#### [HOW TO COMPLETE THIS TASK]
Each line of the data must be written out again verbatim; no image belongs in the copy.

#### [DATA PROVIDED]
• • • •
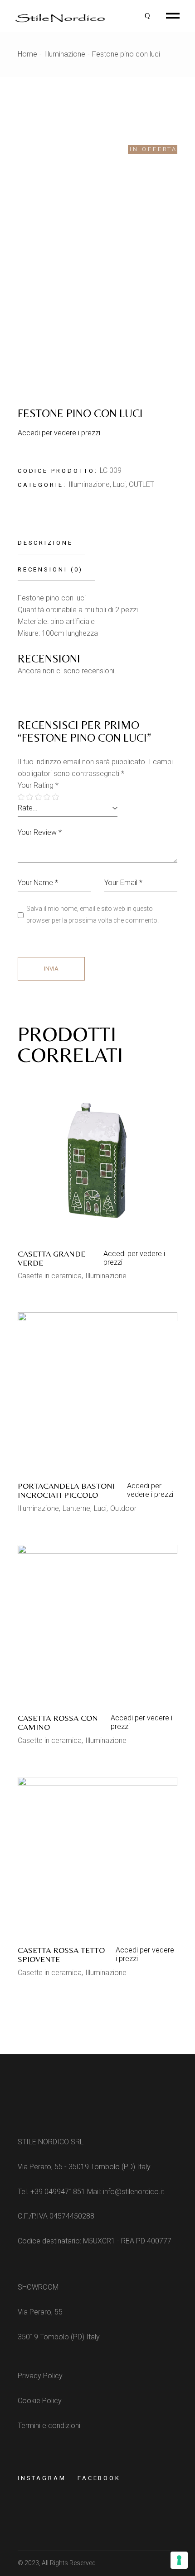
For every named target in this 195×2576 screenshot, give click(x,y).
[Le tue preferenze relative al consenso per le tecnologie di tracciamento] (179, 2560)
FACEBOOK (99, 2478)
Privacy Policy (40, 2375)
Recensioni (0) (50, 569)
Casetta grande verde (51, 1258)
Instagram (42, 2478)
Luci (119, 484)
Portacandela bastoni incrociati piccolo (66, 1490)
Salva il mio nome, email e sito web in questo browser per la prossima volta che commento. (92, 914)
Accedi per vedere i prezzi (59, 433)
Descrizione (45, 542)
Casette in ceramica (50, 1275)
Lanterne (76, 1508)
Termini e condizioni (49, 2425)
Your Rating (38, 785)
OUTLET (141, 484)
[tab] (51, 543)
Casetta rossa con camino (58, 1722)
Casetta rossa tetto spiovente (61, 1954)
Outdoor (123, 1508)
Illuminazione (89, 484)
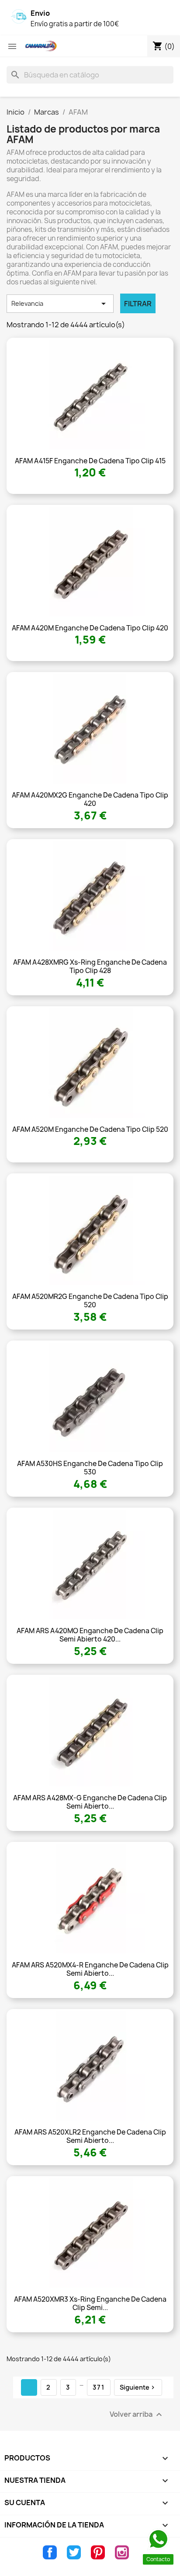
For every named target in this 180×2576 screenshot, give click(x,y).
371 (99, 2387)
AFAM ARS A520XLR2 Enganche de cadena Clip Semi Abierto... (90, 2137)
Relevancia (60, 303)
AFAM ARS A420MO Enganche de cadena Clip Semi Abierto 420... (90, 1635)
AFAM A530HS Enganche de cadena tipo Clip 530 (90, 1468)
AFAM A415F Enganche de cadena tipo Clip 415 (90, 461)
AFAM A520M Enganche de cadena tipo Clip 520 (90, 1129)
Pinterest (98, 2552)
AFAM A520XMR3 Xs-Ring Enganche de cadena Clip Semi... (90, 2304)
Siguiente (138, 2387)
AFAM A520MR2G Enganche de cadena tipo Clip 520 (90, 1301)
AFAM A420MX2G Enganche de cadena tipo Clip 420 (90, 799)
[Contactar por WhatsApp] (158, 2539)
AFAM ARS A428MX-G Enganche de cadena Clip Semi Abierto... (90, 1802)
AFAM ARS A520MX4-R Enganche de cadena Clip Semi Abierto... (90, 1969)
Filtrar (138, 303)
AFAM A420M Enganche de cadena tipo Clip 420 (90, 628)
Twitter (74, 2552)
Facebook (50, 2552)
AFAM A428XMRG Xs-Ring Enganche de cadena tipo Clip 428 (90, 967)
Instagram (122, 2552)
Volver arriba (137, 2414)
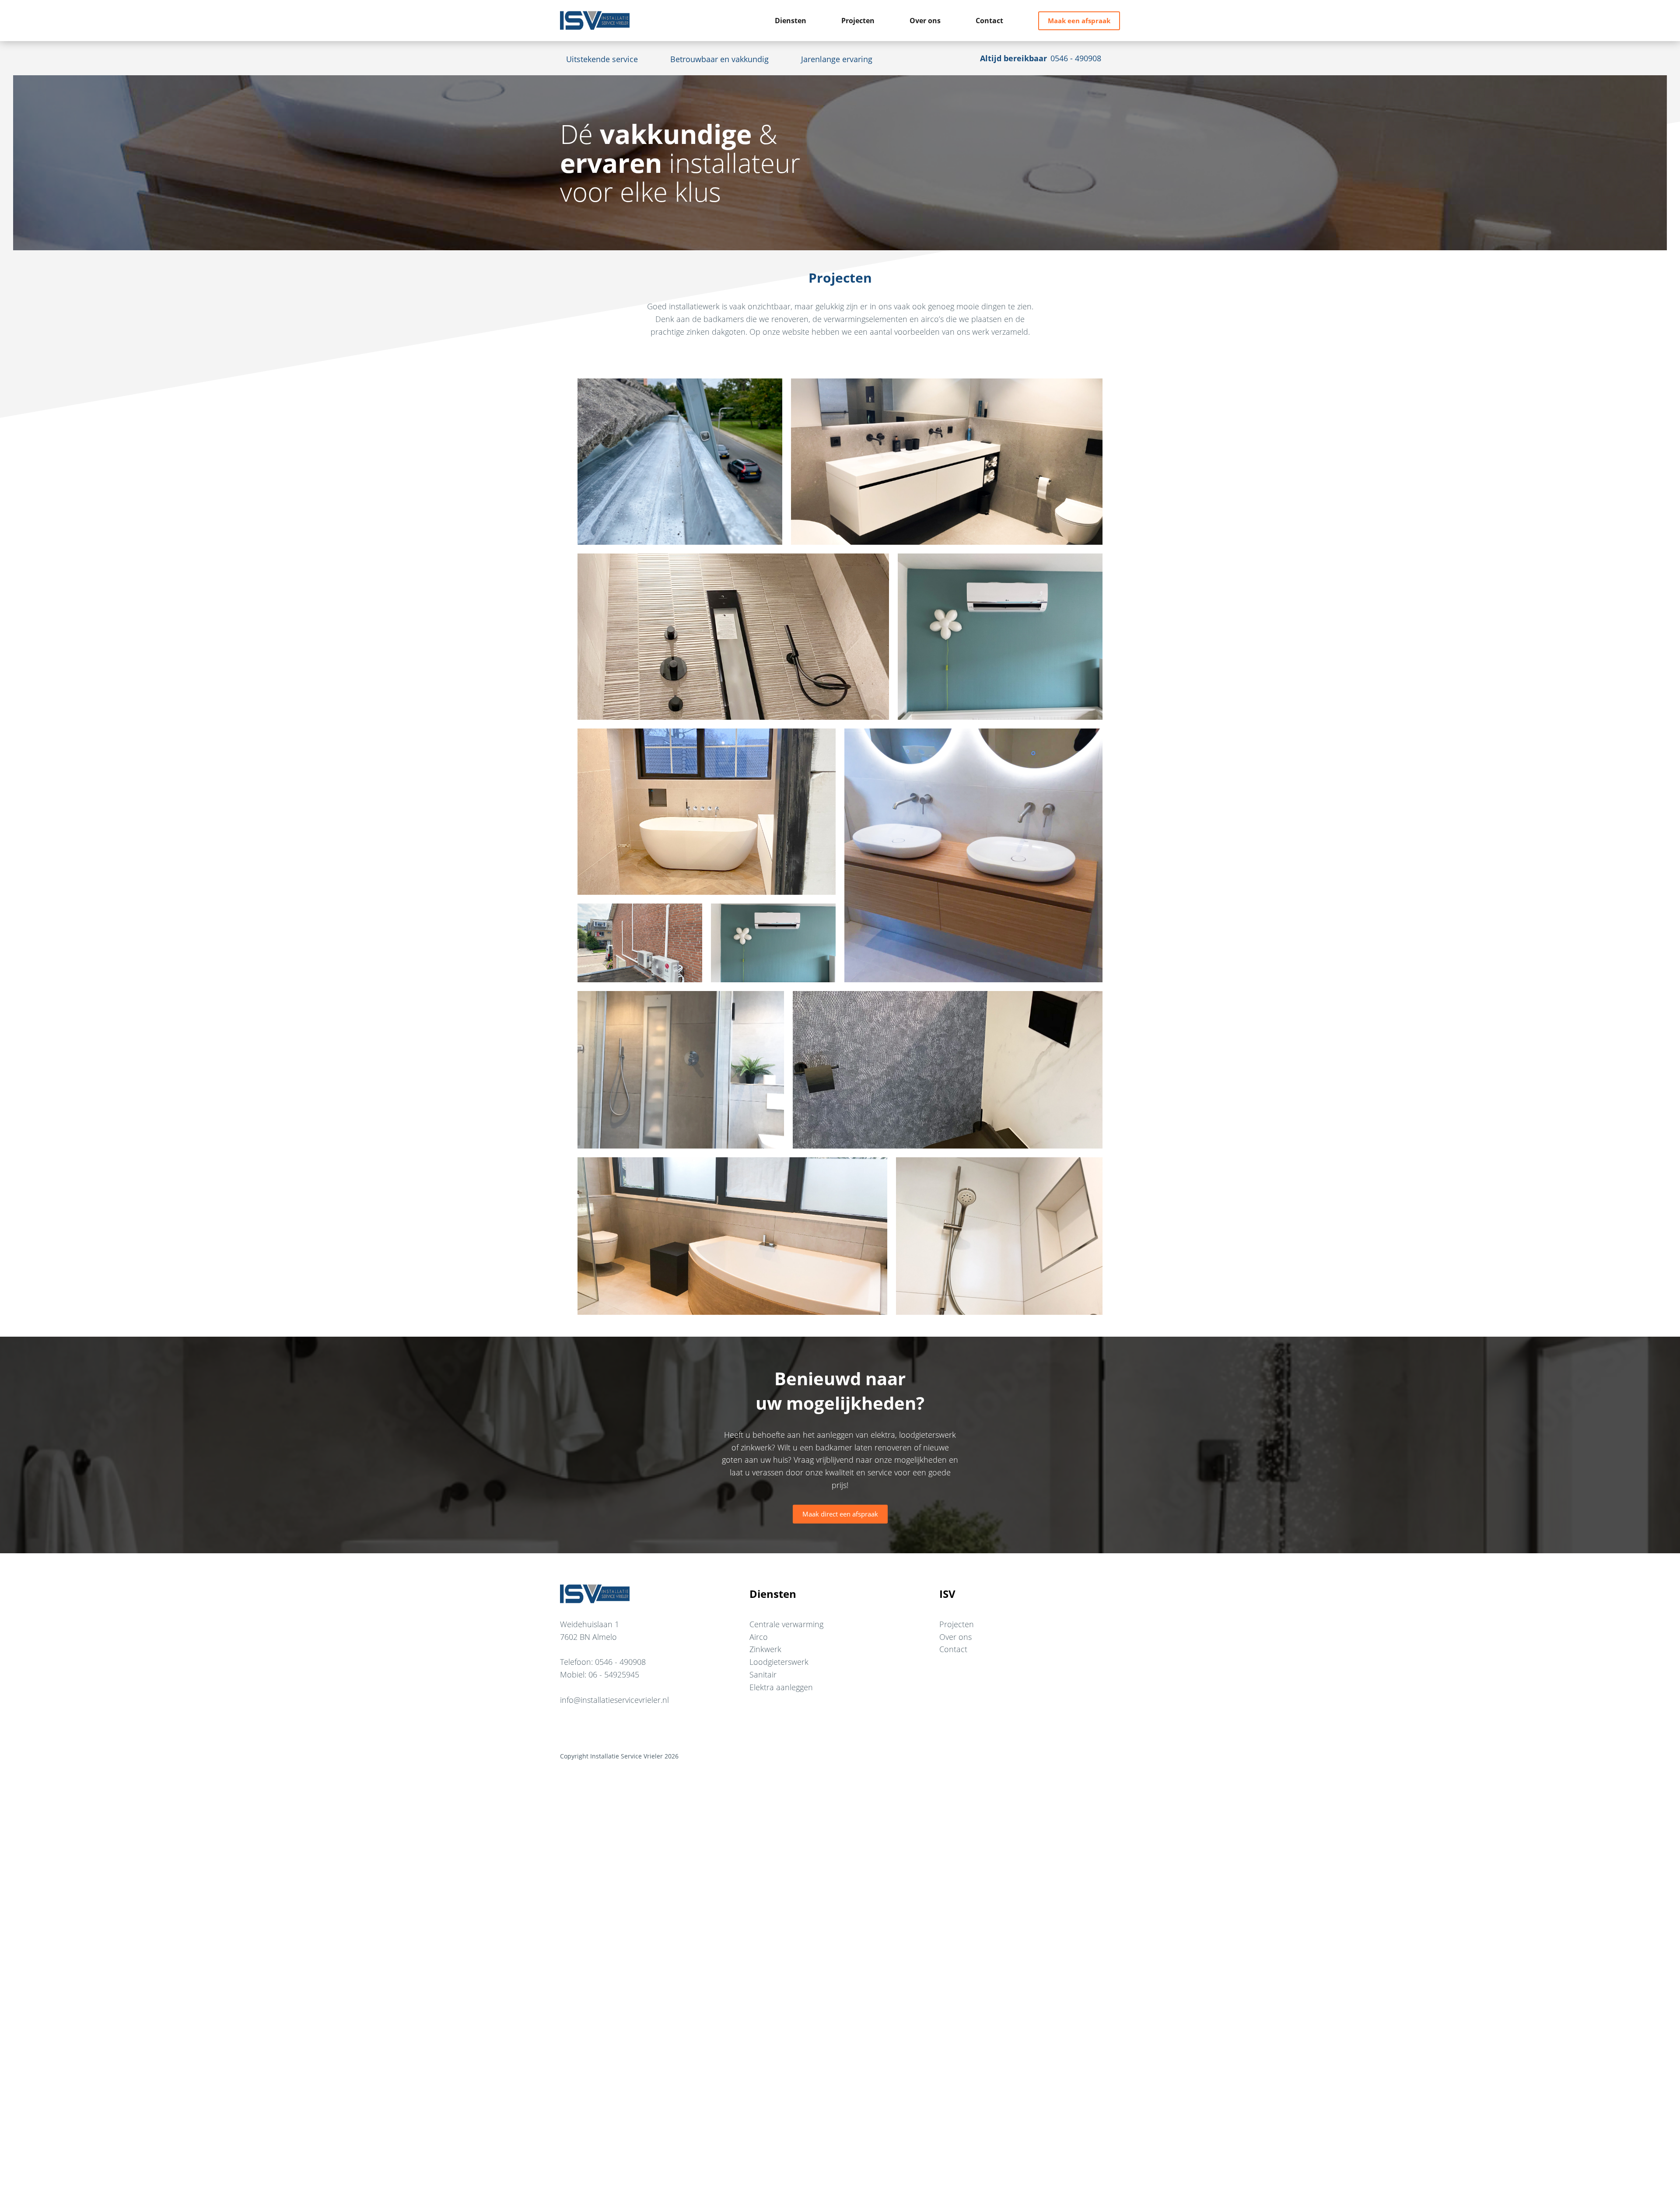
• • • •
#### [RESPONSE AREA]
For every named target in this 195×2576 screenshot, give click(x,y).
[Le tue preferenze relative al consenso per le tecnologie di tracciamento] (179, 2560)
FACEBOOK (99, 2478)
Privacy Policy (40, 2375)
Recensioni (0) (50, 569)
Casetta grande verde (51, 1258)
Instagram (42, 2478)
Luci (119, 484)
Portacandela bastoni incrociati piccolo (66, 1490)
Salva il mio nome, email e sito web in questo browser per la prossima volta che commento. (92, 914)
Accedi per vedere i prezzi (59, 433)
Descrizione (45, 542)
Casette in ceramica (50, 1275)
Lanterne (76, 1508)
Termini e condizioni (49, 2425)
Your Rating (38, 785)
OUTLET (141, 484)
[tab] (51, 543)
Casetta rossa con camino (58, 1722)
Casetta rossa tetto spiovente (61, 1954)
Outdoor (123, 1508)
Illuminazione (89, 484)
For every named target in this 180×2576 screenshot, give click(x,y).
371 (99, 2387)
AFAM ARS A520XLR2 Enganche de cadena Clip Semi Abierto... (90, 2137)
Relevancia (60, 303)
AFAM ARS A420MO Enganche de cadena Clip Semi Abierto 420... (90, 1635)
AFAM A530HS Enganche de cadena tipo Clip 530 (90, 1468)
AFAM A415F Enganche de cadena tipo Clip 415 (90, 461)
AFAM A520M Enganche de cadena tipo Clip 520 (90, 1129)
Pinterest (98, 2552)
AFAM A520XMR3 Xs-Ring Enganche de cadena Clip Semi... (90, 2304)
Siguiente (138, 2387)
AFAM A520MR2G Enganche de cadena tipo Clip 520 (90, 1301)
AFAM A420MX2G Enganche de cadena tipo Clip 420 (90, 799)
[Contactar por WhatsApp] (158, 2539)
AFAM ARS A428MX-G Enganche de cadena Clip Semi Abierto... (90, 1802)
AFAM ARS A520MX4-R Enganche de cadena Clip Semi Abierto... (90, 1969)
Filtrar (138, 303)
AFAM A420M Enganche de cadena tipo Clip 420 (90, 628)
Twitter (74, 2552)
Facebook (50, 2552)
AFAM A428XMRG Xs-Ring Enganche de cadena tipo Clip 428 (90, 967)
Instagram (122, 2552)
Volver arriba (137, 2414)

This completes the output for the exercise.